Es ist sein großer Tag geworden, wie er es erwartet hatte. "Danke!", steht in aller Einfachheit auf der Facebook-Seite von Viktor Orban, dessen Partei Fidesz am gestrigen Sonntag bei der ungarischen Parlamentswahl einen Erdrutschsieg verbuchen konnte. Auf der Fidesz-Homepage begrüßt ein Smiley in der Parteifarbe Orange den Besucher. Acht Jahre hatte Orban auf diesen Tag gewartet - und auf die Rückkehr auf den Posten des Regierungschefs, den er schon einmal 1998-2002 bekleidet hatte.

Immer wieder neu erfunden
Der Rechtskonservative ist einer der am längsten aktiven ungarischen Spitzenpolitiker, trotz eines Alters von erst 47 Jahren. Die Geschichte Ungarns seit dem Fall des Kommunismus 1989/90 ist daher auch eine Geschichte dessen, wie Orban sich und seine Partei Fidesz immer wieder neu erfand.
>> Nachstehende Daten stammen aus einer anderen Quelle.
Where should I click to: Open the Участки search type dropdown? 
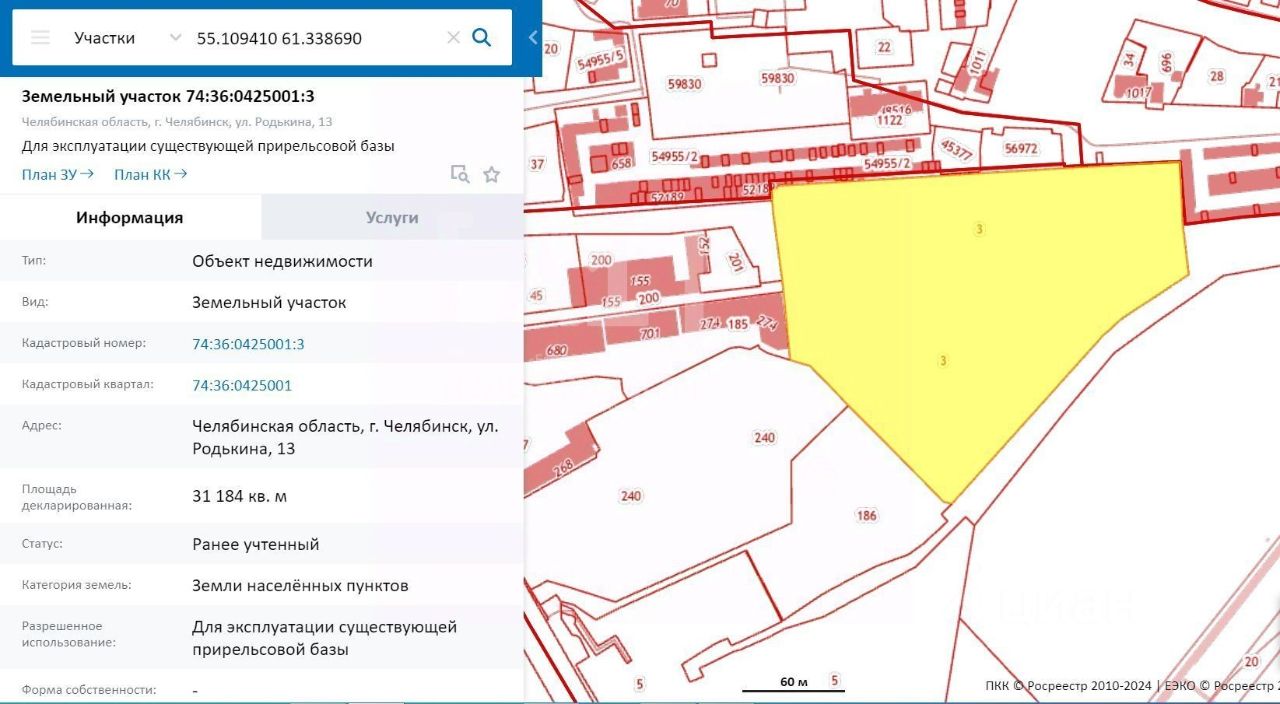pos(127,38)
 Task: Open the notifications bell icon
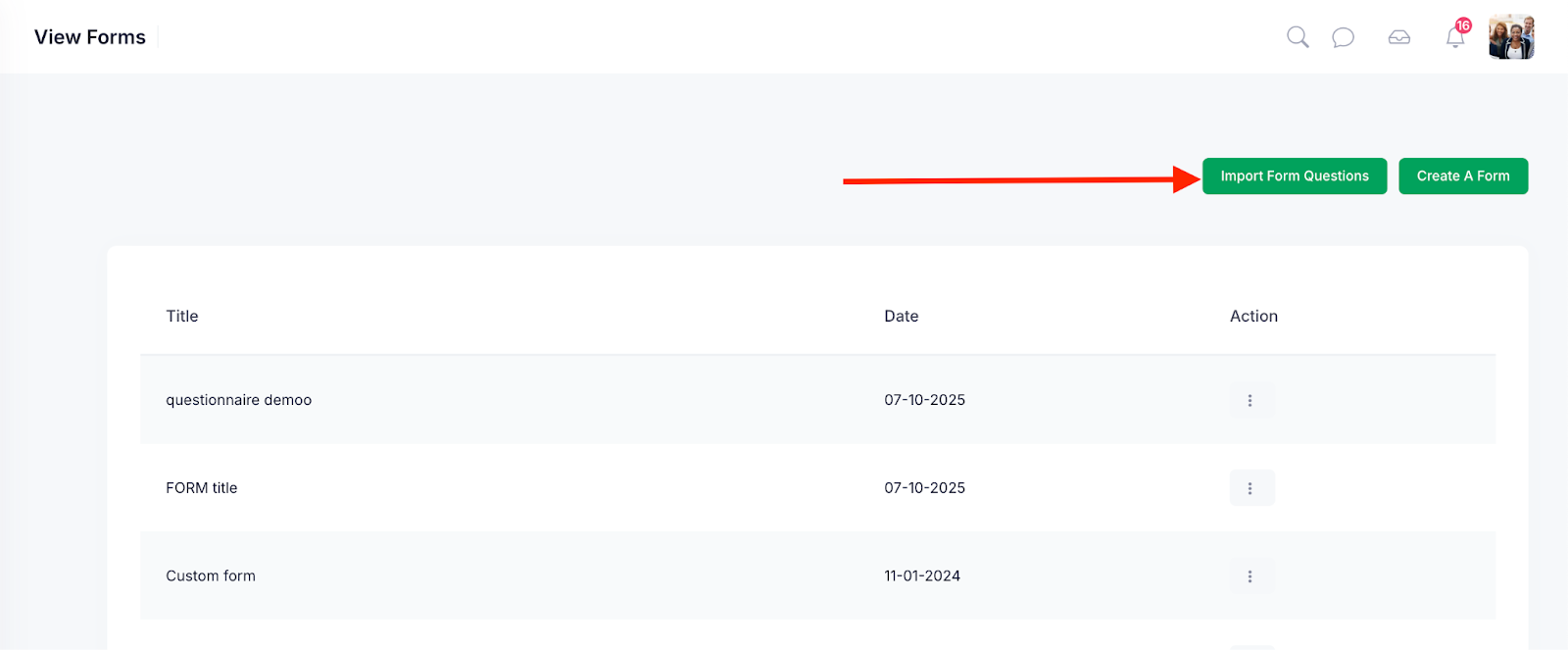1455,38
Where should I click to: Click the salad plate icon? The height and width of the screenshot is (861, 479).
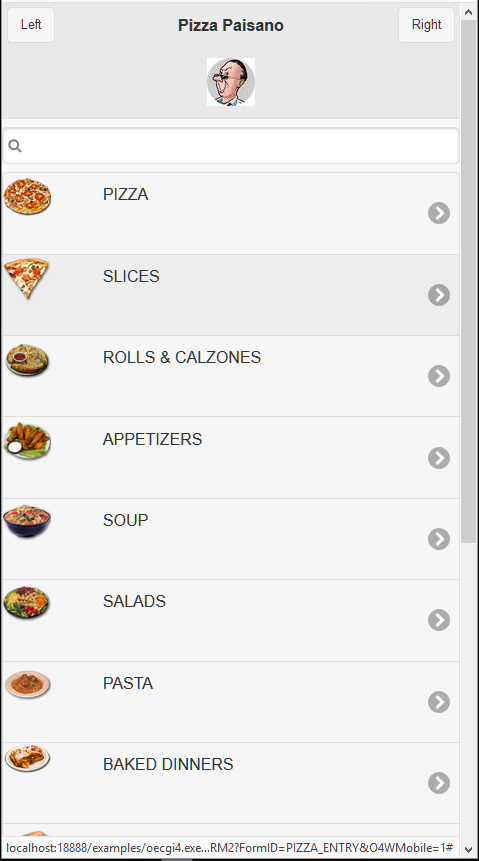pyautogui.click(x=27, y=603)
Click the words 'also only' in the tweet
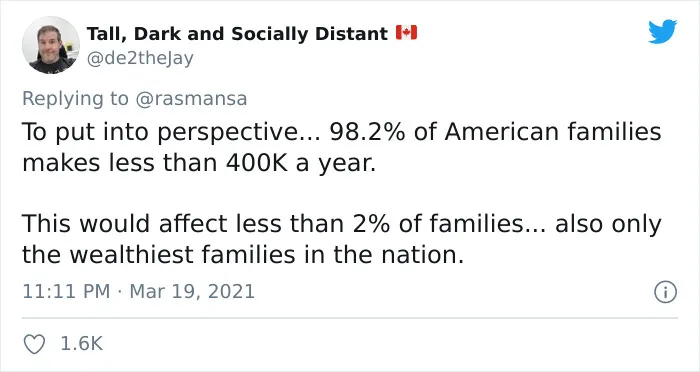This screenshot has width=700, height=372. pos(608,225)
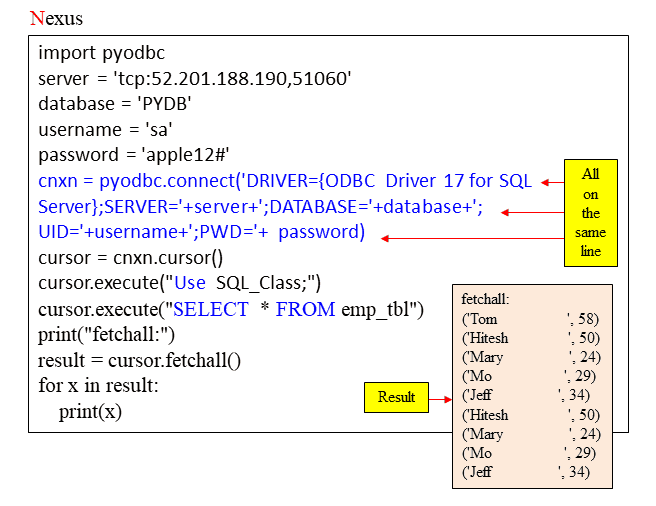
Task: Click the Nexus title text
Action: [57, 18]
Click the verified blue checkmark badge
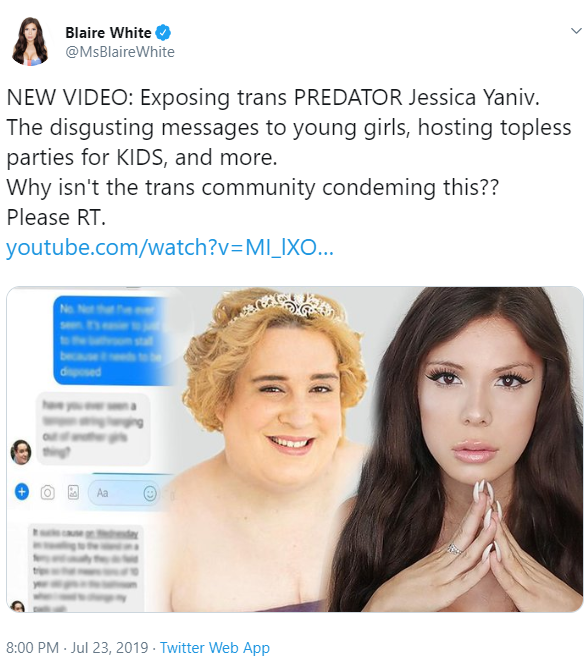 click(x=164, y=32)
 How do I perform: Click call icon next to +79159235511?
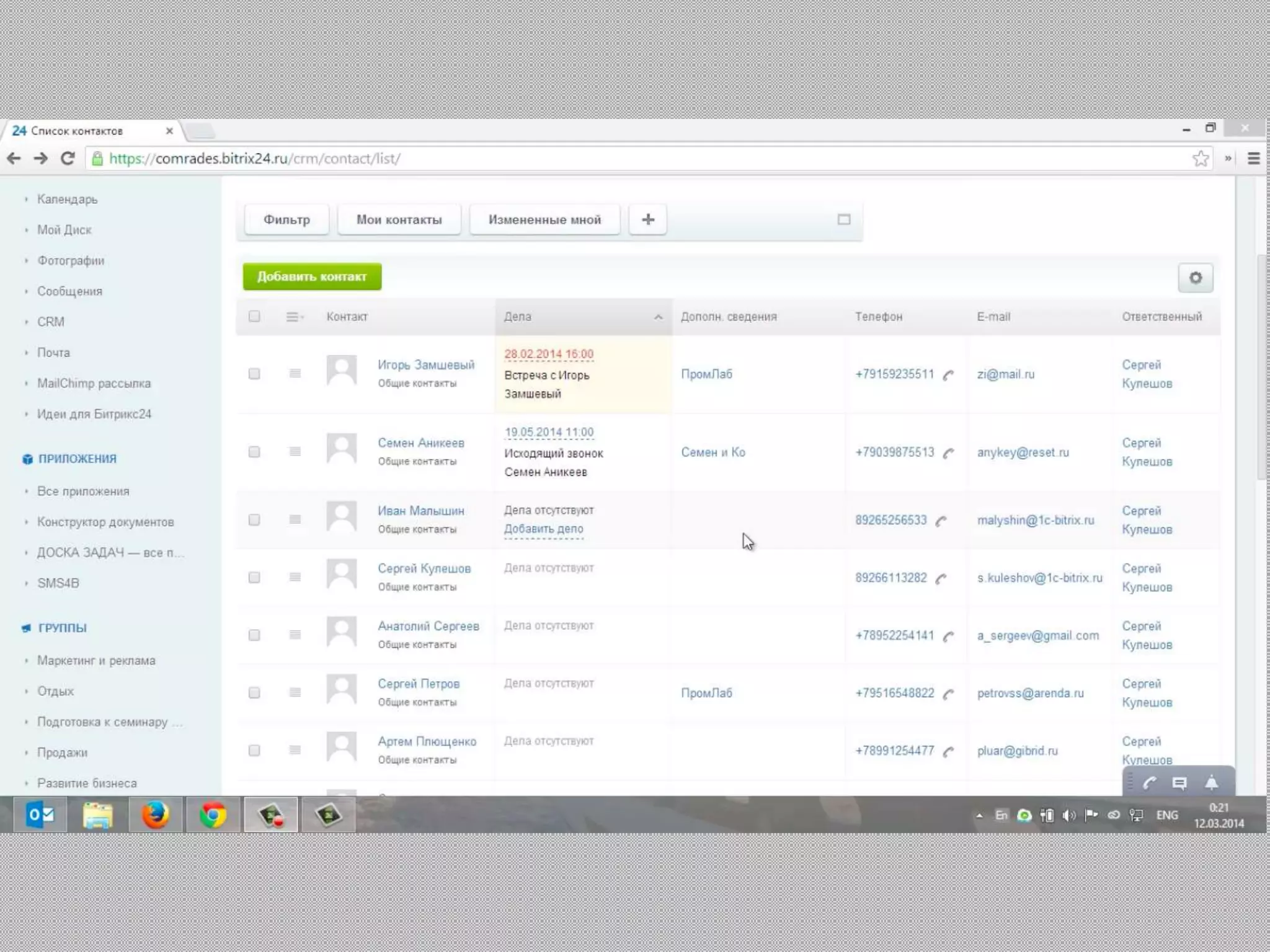[948, 374]
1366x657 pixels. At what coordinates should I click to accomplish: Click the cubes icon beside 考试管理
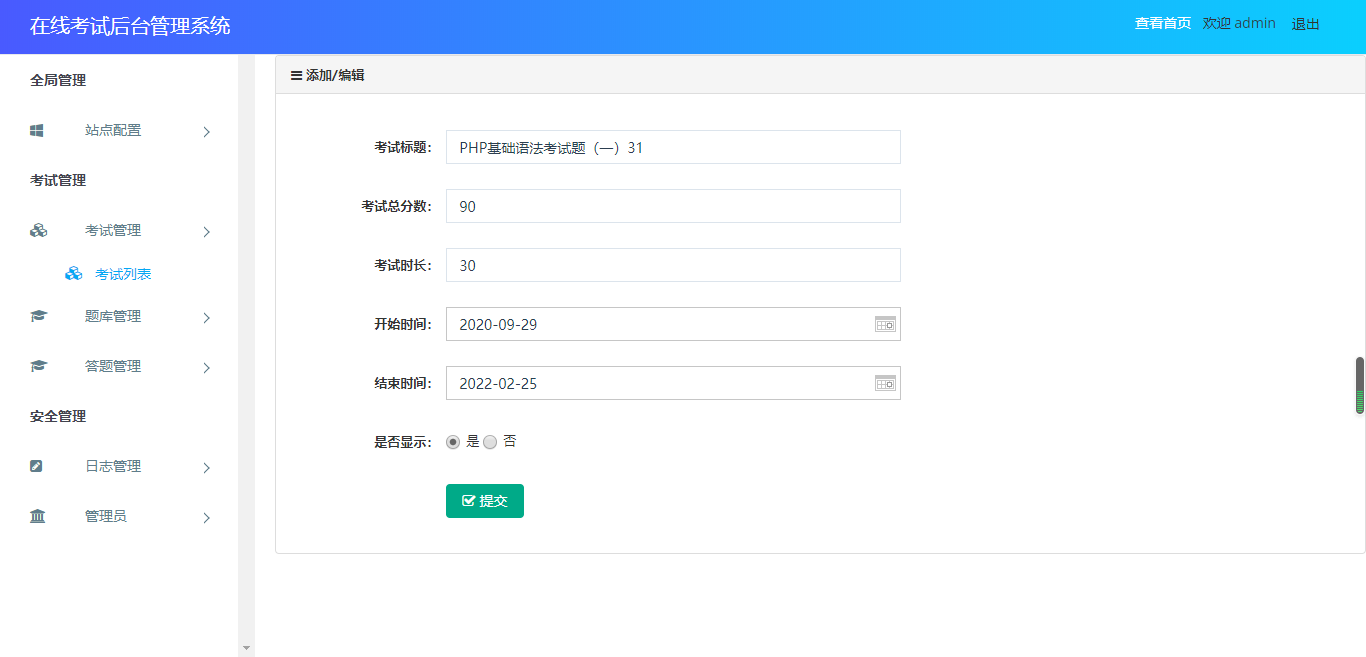(x=38, y=230)
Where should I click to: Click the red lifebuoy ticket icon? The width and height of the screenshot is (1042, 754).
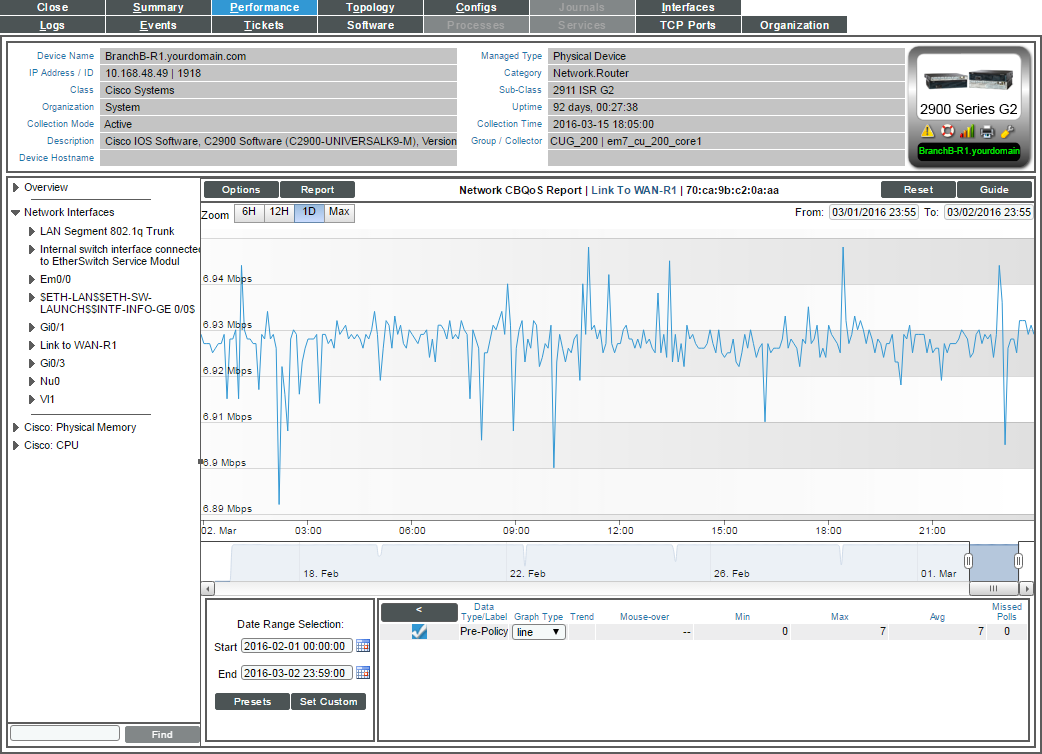(947, 131)
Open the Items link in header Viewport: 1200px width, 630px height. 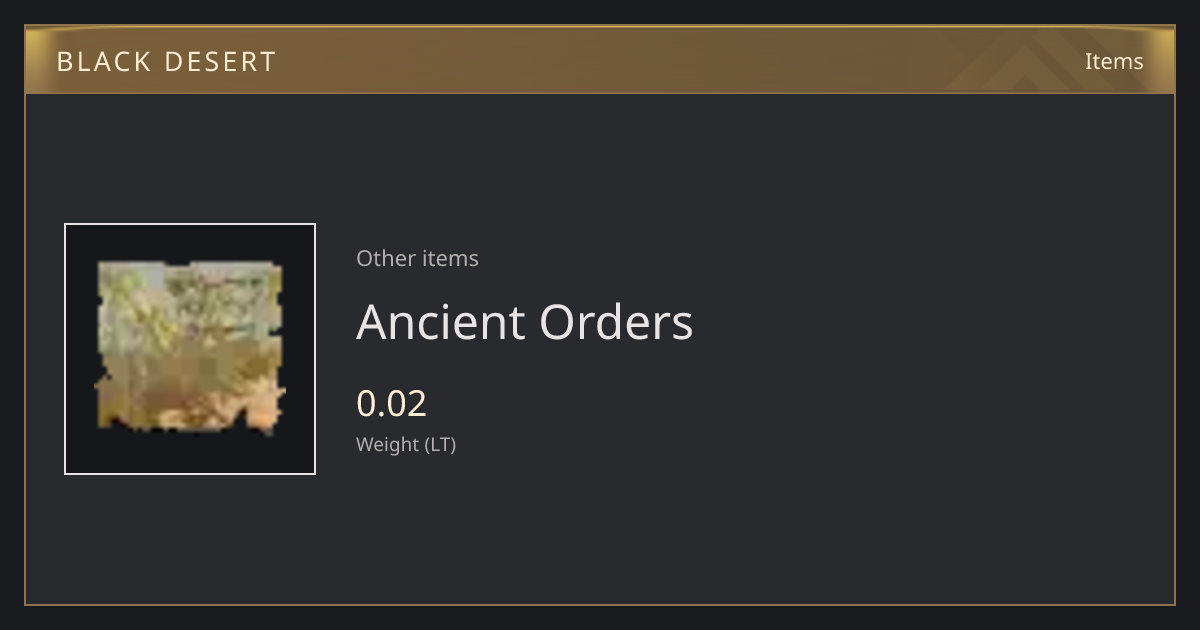pos(1114,61)

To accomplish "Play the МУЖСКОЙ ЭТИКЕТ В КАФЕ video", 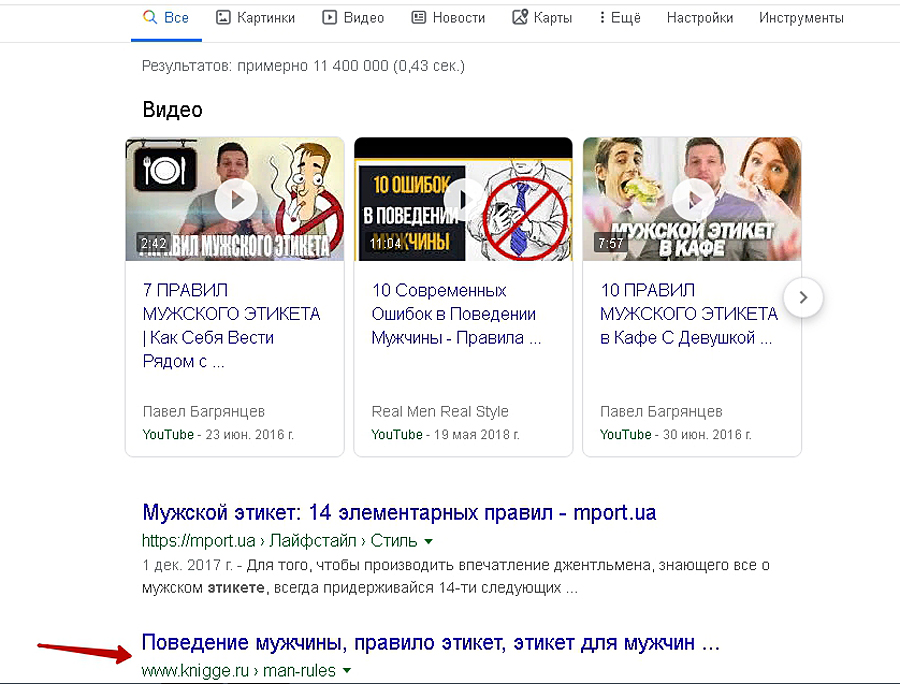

Der 1963 im zentralungarischen Szekesfehervar (Stuhlweißenburg) geborene Orban war bereits während seines Jusstudiums ab Mitte der 80er Jahre politisch aktiv - zunächst am Rande der Legalität im damaligen kommunistischen Regime. Im ganzen Land bekannt wurde der Jungpolitiker dann am 16. Juni 1989, als er bei der feierlichen Wiederbestattung von Imre Nagy, dem Ministerpräsidenten der Revolution 1956, den Abzug der sowjetischen Truppen aus Ungarn forderte. Ein forscher junger Mann mit ungekämmten Haaren, Dreitagebart und offenem Hemdkragen - in dieser Gestalt zog der damals 26-Jährige in das Bewusstsein der Öffentlichkeit ein.

Von links nach rechts
Orban war einer der führenden Figuren des Bundes junger Demokraten (FIDESZ), einer bunten Truppe von jungen Leuten, die großteils linksliberalen Ansichten zuneigten und sich dezidiert als Jugendpartei profilieren wollten. Sie konnten bei den ersten freien Wahlen 1990 mit 8,9 Prozent ins Budapester Parlament einziehen.Doch Orban dürfte bald erkannt haben, dass diese Linie die Partei nie ganz nach oben bringen würde.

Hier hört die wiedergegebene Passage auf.